5) Ultimately, the issue will resolve on parameters of admixture and the nature of demographic expansion in the details. Instead of a tree, we will conceive of this as a graph, a trellis with lengths of different thicknesses.

6) Hawks brought up the fact that one reason classic multi-regionalism did not work is that the Fisher wave of expansion of favored genes is slower than the migration of humans. When I suggested it does not seem that the genetics of gene flow in plants, which do resemble classical multi-regionalism, were a good analogy for humans, Skoglund contrasted the sessile nature of the taxon in contrast to mobile humans. I did point out though that after favored alleles moved through migration into a population, there was often in situ selection.

7) A key issue that both Hawks and Dienekes emphasize is that we don’t know the role that extremely diverged lineages from our own play in our story. That is, were there many modern human populations across Africa, interspersed with other human species? Or was there one modern human population that mixed with other species? We don’t really know the details of all of this.

8) I expressed skepticism of the idea of “behavioral modernity.” My reason for being skeptical is that the origin of modern humans is not as neat as we like to think, and the origin of “behavioral modernity” is also not as neat as we like to think. When the consensus was that humans emerged as a punctuated de novo event, ensouled by the Lord God on High 50,000 years ago (or, coming down from the skies as in Battlestar Galactica or in Larry Niven’s Ringworld), the idea of behavioral modernity kind of made sense. But it’s all more confused now (in any case, in Clive Finlayson’s The Humans Who Went Extinct he seems to be arguing that much of modern culture was invented by Gravettians, well after the Out of Africa event).
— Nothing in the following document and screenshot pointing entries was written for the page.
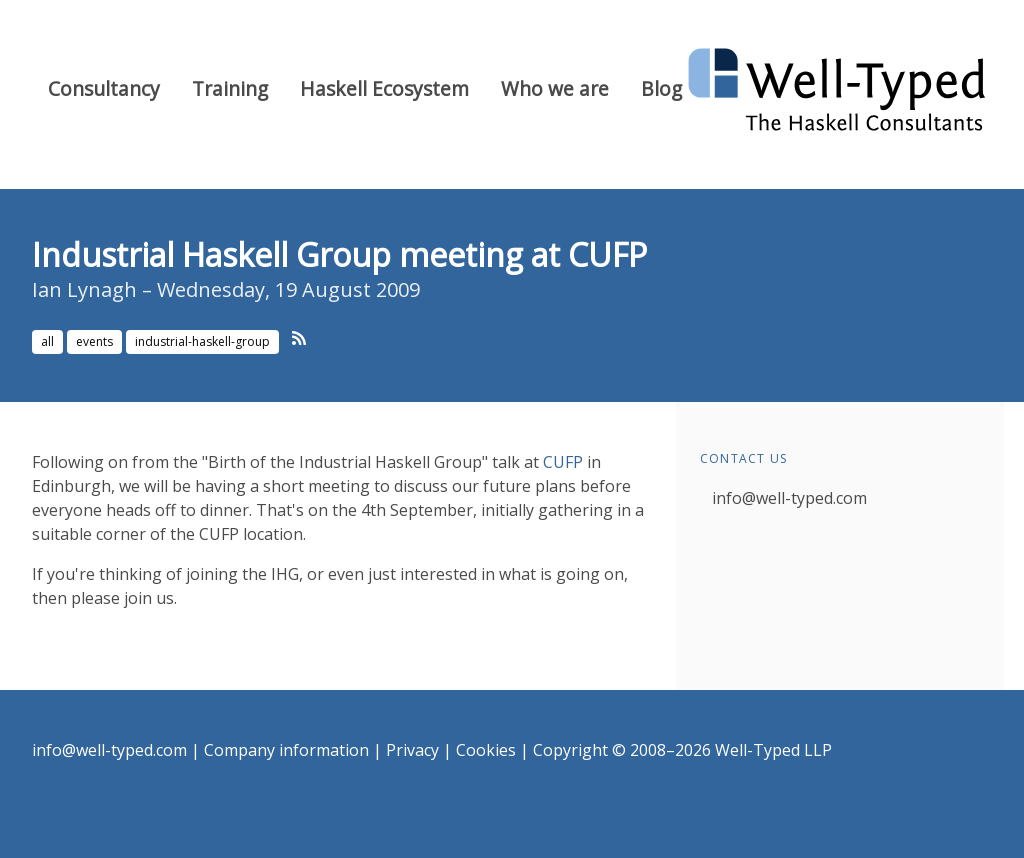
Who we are (555, 88)
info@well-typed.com (789, 498)
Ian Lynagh (84, 289)
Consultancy (104, 88)
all (47, 341)
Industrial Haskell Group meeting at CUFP (339, 254)
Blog (661, 88)
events (94, 341)
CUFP (563, 462)
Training (230, 88)
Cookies (486, 750)
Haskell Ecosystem (384, 88)
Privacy (412, 750)
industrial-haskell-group (202, 341)
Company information (286, 750)
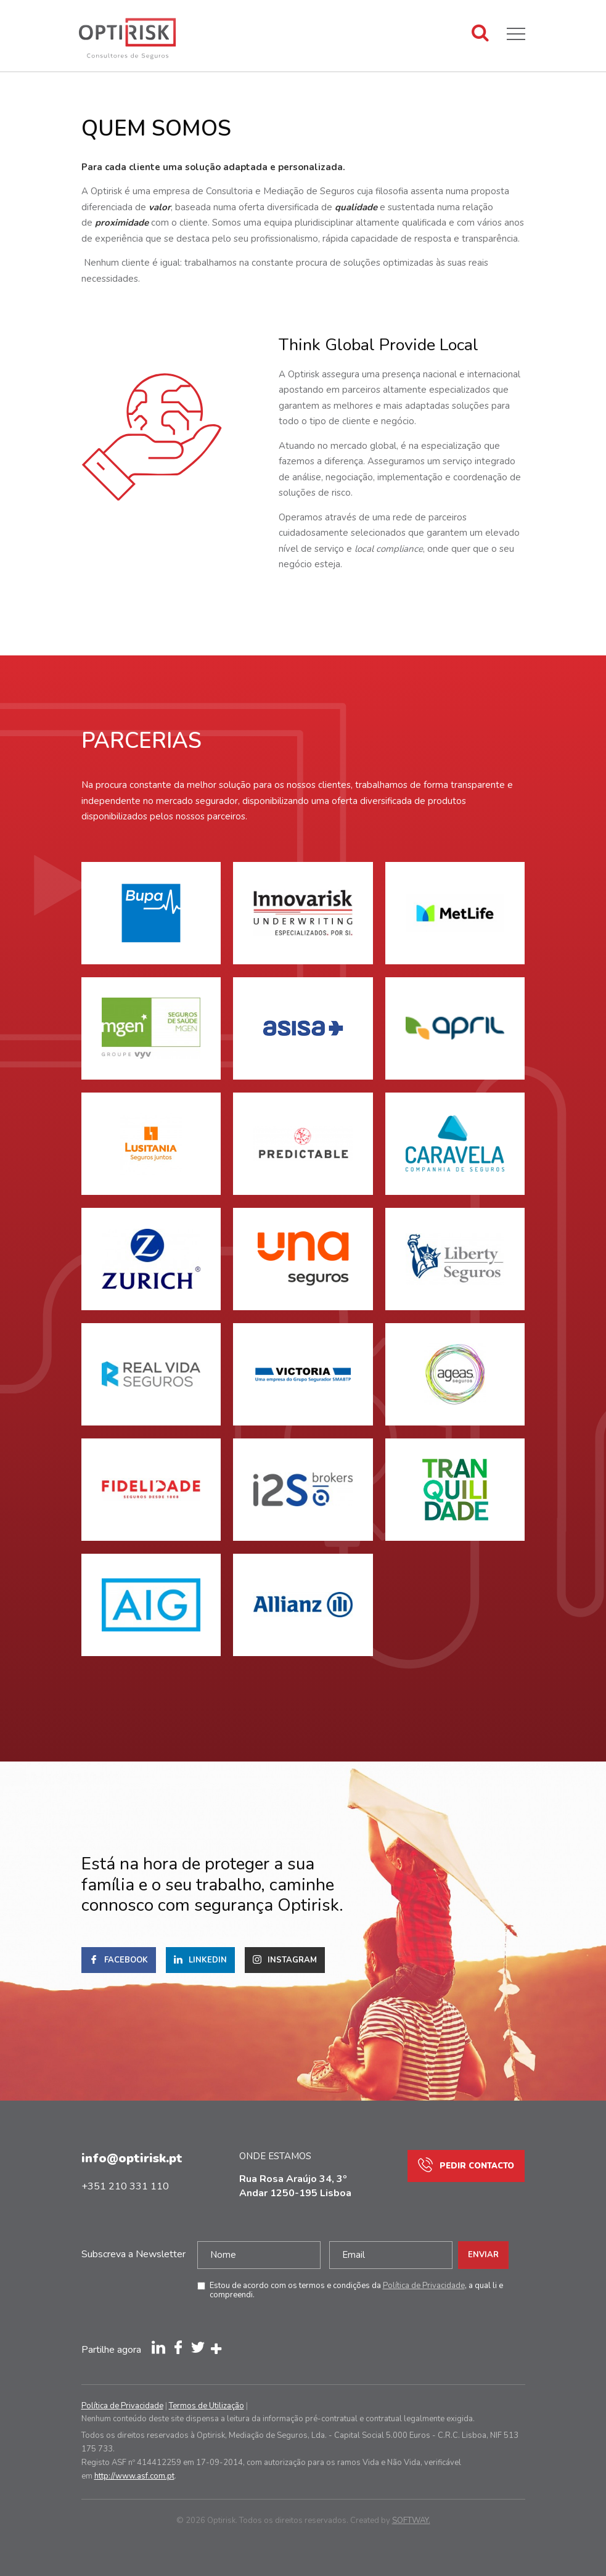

The consensus seems to be that rather than focusing on a set of human universals as behaviorally modern, we should look at the demographic patterns of the past to infer when our own lineage came into its distinctive being. Those of you who have read me for a while know this is already congenial to me, Luke Jostins’ plot of the encephalization of all hominin lineages over the past million years was suggestive to me long ago that our own lineage is not so special. Rather, something like us was probably inevitable so long as an asteroid didn’t wipe out large mammals once Homo erectus spread across the globe. Humanity is a destiny, not a lineage.